◆ **Task directions**
Return the lines from the one containing "You are a computer-use agent." to the end of the material, both end lines included, exactly and with nothing else.
=== Supplied records ===
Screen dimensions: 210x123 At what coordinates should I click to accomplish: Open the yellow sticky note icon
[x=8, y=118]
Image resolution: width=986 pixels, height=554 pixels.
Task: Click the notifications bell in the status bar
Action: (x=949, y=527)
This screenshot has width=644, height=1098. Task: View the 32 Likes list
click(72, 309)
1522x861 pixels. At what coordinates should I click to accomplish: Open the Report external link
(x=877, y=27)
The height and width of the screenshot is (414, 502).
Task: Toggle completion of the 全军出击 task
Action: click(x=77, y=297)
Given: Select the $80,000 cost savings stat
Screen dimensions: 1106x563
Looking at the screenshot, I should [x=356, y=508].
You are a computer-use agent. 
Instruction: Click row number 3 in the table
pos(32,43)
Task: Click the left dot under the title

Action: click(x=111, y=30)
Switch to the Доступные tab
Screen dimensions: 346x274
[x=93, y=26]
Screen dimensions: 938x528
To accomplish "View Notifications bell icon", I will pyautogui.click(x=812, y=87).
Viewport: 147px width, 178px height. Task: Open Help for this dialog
===
◆ **Your response**
You are a computer-use agent. 
Instruction: Click row number 3 in the table
pos(32,43)
Task: Click the left dot under the title

Action: click(x=111, y=30)
Switch to the Доступные tab
Screen dimensions: 346x274
[x=93, y=26]
Screen dimensions: 938x528
To accomplish "View Notifications bell icon", I will pyautogui.click(x=812, y=87).
Viewport: 147px width, 178px height. Task: Open Help for this dialog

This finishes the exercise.